We’re all familiar with optical illusions. But very few people think about how sonic illusions exist, and Deutsch has been instrumental in demonstrating that our perception even of basic musical patterns is shaped by the language spoken around us, for example. In fact, the differences in what we hear reflect differences in the very organization of our consciousness.

For Deutsch’s High-Low Sonic Illusion, the words high and low are spoken quickly, basically creating the effect of panning for audiences. But incredibly, when the speakers playing a recording of these words are positioned in the right way in relationship to the body, the mind begins to generate all sorts of other language from a phrase that it knows it is not. Even if you know that you are hearing the phrase “high-low”—split up and spread across two speakers—your mind starts to generate a whole bunch of other bits of language. And this newly generated language is entirely based on the psyche.

Essentially, that’s what I’m trying to do in Turning Towards a Radical Listening. I’m trying to put people in the room and make them aware of the problematics and the slippages that occur in the process of generating information. And because I believe we fashion our machines after our societies, I would hope that we can tune into how we are generating meaning while watching a machine do the same thing. While I don’t know exactly what will appear on the screen as part of this sound installation at The Kitchen, I do know that any transcription we’ll look at will fail to represent the sonic experience we’re having in the room. That sonic experience is going to be unlike any that most have experienced. And I would hope that in the process of experiencing that, people can tune into how a failure of recognition is happening in real time all over the country and all around the world.
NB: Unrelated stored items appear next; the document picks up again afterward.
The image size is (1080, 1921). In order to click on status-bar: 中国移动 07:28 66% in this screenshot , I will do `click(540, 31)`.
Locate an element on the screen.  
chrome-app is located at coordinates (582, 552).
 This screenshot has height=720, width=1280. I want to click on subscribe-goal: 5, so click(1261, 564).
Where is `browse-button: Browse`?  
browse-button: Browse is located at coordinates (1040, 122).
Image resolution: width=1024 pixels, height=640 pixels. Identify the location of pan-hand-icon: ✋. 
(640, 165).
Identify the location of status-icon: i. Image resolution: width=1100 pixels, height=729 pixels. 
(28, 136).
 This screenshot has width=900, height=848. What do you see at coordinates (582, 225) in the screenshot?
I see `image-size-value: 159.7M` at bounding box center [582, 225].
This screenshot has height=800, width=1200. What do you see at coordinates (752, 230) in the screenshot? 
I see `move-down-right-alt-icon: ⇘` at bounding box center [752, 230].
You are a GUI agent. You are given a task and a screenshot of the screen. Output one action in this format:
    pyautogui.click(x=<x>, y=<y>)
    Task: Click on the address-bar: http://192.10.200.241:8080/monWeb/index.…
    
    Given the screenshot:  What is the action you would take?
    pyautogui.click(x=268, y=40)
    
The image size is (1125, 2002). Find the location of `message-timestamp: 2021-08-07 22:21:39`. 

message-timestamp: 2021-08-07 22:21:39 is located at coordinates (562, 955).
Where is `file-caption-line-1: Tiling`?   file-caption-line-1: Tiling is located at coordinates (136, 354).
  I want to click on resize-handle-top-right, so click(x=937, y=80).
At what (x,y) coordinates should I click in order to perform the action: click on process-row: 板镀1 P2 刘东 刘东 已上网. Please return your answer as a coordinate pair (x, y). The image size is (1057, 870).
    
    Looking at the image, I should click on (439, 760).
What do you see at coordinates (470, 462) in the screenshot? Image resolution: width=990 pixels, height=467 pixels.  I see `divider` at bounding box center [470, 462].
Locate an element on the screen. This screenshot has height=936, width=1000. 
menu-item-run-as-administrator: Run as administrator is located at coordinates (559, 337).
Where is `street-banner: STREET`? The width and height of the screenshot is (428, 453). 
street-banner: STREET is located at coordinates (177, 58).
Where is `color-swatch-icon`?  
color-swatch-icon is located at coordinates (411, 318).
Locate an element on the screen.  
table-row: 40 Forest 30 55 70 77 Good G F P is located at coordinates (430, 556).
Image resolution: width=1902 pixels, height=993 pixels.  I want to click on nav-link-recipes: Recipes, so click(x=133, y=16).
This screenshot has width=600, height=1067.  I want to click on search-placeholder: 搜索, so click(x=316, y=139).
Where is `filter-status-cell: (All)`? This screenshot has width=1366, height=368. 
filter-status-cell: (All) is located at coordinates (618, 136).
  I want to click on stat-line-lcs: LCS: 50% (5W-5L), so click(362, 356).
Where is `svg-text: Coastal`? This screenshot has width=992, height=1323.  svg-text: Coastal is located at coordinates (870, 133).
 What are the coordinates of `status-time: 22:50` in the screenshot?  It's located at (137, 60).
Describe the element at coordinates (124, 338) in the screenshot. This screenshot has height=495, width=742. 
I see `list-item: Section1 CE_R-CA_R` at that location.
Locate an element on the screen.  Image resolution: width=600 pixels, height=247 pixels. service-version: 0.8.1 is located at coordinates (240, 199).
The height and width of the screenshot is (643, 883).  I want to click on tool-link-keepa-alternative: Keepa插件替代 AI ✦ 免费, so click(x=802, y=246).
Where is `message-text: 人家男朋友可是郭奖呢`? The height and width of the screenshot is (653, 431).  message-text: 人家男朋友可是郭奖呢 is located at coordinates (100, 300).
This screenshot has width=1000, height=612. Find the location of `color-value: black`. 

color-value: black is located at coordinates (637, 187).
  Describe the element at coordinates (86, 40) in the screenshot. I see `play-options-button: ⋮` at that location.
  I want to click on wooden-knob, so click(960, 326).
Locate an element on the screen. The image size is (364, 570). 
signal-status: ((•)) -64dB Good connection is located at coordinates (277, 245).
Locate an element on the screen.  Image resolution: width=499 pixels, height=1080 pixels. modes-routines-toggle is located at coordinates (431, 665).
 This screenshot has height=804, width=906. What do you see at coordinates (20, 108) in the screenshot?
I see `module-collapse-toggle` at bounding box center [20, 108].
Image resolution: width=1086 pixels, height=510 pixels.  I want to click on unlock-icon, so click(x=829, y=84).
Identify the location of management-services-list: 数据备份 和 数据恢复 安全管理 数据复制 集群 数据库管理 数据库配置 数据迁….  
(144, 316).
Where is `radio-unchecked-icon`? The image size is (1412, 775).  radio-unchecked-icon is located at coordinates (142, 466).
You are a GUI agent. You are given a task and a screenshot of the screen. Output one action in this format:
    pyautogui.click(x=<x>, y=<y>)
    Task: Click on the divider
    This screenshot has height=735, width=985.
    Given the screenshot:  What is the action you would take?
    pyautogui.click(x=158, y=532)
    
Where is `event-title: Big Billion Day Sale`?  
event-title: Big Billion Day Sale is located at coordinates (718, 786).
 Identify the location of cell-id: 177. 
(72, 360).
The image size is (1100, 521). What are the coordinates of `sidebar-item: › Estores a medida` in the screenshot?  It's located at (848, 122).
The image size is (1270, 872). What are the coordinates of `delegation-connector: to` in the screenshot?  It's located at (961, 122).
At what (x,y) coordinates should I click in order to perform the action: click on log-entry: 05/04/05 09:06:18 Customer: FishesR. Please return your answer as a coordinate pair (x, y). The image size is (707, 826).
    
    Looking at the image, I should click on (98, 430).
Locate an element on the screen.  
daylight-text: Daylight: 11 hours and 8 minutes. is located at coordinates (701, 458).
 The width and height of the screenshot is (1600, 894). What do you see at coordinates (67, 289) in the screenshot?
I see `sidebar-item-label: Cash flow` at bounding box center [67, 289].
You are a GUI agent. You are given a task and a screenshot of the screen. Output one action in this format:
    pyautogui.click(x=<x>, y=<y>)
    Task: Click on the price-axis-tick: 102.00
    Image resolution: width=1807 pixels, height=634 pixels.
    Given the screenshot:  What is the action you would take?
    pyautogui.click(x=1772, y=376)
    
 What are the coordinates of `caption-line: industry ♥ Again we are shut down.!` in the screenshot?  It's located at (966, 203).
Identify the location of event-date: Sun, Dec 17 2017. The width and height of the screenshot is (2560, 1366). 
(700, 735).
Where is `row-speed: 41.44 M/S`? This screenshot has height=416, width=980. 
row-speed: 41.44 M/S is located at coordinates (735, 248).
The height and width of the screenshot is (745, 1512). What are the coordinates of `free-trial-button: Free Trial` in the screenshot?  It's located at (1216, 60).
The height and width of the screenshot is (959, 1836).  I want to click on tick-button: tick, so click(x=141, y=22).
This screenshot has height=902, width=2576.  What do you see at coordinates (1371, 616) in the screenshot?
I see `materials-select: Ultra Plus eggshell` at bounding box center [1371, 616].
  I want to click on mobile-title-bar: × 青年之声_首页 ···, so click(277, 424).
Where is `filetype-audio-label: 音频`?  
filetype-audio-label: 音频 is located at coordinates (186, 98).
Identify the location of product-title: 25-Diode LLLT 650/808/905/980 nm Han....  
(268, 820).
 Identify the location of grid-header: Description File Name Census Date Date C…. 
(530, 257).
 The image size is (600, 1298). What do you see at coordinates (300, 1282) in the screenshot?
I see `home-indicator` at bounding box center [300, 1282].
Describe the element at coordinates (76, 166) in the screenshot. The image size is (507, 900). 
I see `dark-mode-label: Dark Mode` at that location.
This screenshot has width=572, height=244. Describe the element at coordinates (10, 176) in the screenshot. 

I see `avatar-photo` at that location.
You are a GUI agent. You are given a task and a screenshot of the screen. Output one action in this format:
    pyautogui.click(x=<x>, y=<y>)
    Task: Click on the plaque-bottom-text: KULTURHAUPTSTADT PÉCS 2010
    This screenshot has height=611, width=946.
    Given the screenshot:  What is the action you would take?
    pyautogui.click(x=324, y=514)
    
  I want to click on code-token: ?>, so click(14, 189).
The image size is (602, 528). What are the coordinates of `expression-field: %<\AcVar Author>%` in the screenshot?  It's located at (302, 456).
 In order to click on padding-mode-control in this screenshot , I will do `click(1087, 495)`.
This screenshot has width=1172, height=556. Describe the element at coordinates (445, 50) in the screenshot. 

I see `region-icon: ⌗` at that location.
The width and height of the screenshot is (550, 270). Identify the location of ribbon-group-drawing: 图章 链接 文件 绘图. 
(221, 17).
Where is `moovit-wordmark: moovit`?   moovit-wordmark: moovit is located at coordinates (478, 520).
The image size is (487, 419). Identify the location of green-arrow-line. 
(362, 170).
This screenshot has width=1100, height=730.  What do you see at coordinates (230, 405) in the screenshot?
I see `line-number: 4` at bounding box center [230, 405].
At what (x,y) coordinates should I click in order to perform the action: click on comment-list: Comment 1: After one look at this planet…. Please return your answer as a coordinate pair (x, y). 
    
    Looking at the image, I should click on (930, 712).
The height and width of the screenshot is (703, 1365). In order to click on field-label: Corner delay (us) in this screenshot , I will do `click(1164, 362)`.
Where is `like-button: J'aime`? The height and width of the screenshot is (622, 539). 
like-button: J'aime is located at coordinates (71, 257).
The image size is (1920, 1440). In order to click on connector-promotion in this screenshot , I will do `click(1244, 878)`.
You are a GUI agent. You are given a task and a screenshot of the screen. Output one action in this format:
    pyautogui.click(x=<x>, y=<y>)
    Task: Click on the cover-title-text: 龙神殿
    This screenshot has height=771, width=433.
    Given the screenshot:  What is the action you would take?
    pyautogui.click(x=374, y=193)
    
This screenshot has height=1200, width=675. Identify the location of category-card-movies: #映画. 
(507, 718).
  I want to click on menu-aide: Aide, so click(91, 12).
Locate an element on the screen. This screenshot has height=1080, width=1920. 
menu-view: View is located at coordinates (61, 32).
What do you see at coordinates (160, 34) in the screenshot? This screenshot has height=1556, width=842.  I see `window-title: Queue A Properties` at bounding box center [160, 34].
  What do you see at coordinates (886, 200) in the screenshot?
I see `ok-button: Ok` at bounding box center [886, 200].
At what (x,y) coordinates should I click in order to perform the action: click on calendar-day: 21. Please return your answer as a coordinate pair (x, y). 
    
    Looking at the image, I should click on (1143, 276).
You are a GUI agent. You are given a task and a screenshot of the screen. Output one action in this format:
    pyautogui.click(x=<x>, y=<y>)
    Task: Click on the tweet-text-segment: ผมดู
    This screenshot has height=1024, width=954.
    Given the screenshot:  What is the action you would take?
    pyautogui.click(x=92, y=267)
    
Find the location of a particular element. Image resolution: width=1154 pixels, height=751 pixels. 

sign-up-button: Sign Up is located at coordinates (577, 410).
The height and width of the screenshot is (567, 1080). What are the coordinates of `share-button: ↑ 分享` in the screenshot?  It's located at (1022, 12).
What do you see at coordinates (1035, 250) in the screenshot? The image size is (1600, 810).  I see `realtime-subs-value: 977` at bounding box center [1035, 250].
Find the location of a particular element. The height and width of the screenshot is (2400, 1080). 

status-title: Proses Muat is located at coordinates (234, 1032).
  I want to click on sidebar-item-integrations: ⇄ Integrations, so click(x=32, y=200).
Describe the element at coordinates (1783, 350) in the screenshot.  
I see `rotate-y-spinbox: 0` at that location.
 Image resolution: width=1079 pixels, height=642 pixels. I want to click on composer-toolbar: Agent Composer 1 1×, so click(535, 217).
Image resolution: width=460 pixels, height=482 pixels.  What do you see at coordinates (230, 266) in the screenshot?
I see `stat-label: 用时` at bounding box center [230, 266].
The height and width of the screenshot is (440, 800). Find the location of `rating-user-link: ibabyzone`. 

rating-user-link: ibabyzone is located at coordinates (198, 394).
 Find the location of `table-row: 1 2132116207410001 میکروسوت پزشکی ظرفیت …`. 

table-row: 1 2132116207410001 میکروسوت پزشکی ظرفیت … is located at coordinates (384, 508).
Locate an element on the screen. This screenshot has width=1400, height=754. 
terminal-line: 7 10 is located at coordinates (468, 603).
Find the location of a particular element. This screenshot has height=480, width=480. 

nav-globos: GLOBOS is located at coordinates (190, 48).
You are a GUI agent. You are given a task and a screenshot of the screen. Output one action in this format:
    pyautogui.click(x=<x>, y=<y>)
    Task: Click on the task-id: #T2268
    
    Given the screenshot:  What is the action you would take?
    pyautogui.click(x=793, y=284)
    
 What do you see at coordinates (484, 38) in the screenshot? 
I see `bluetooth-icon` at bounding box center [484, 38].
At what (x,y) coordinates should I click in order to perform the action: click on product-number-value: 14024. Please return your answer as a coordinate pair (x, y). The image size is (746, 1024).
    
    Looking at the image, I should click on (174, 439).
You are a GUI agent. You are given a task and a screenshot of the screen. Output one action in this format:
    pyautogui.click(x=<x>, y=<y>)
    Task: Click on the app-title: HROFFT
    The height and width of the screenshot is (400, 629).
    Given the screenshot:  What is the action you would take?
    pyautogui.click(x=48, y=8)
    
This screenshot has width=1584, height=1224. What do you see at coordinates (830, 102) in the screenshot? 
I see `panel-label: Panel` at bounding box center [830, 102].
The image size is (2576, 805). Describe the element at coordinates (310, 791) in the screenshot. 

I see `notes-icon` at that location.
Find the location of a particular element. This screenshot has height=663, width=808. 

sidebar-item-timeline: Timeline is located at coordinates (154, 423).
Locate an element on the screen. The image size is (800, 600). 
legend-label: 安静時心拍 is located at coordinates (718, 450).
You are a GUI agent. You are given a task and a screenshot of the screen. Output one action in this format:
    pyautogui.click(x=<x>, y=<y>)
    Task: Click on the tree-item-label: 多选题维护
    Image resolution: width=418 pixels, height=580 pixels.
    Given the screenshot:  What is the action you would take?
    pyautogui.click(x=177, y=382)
Yes, and that is a radical listening because that’s a real-time subversion of people’s synthesis of what they’re hearing.

Yes, that’s what it’s about. Listening is something that we all do, but radical listening is listening with the awareness of the pitfalls one is susceptible to while listening. My collaborators and I are trying to acknowledge and navigate that.

You also have a sculptural installation coming up in a solo exhibition at Knockdown Center titled Fragment Scapes. How does that literal material practice interface with what you’re describing here?

I really consider both of these projects as part of the same exploration, and ultimately as the same project. At The Kitchen I am making soundscapes in the tradition of musique concrete. At Knockdown Center there will be a series of photographic images, whose subjects are these large mounds I build with fragments of concrete. I poured the concrete myself, having put superabundant amounts of pigment into those pours so that the concrete was very fragile when it solidified. And then I simply walked on the fragile concrete, which fragmented, and I used the fragments to build these mounds. Finally, I documented them with a camera from above. So the results of this really arduous and heavy process are these very light, one-dimensional images that are evacuated of gravity, dimension, and process.

I’m interested in challenging the document and, more precisely, challenging how viewer and document meet. I’m interested in how this questioning leads to a stronger understanding of the information and Knowledge we have at our disposal. During my residency at The Kitchen, you could say I’m attempting to create an experience where we can all sit together and watch and listen as the document aggregates. While at Knockdown Center, you’ll encounter documents after the fact.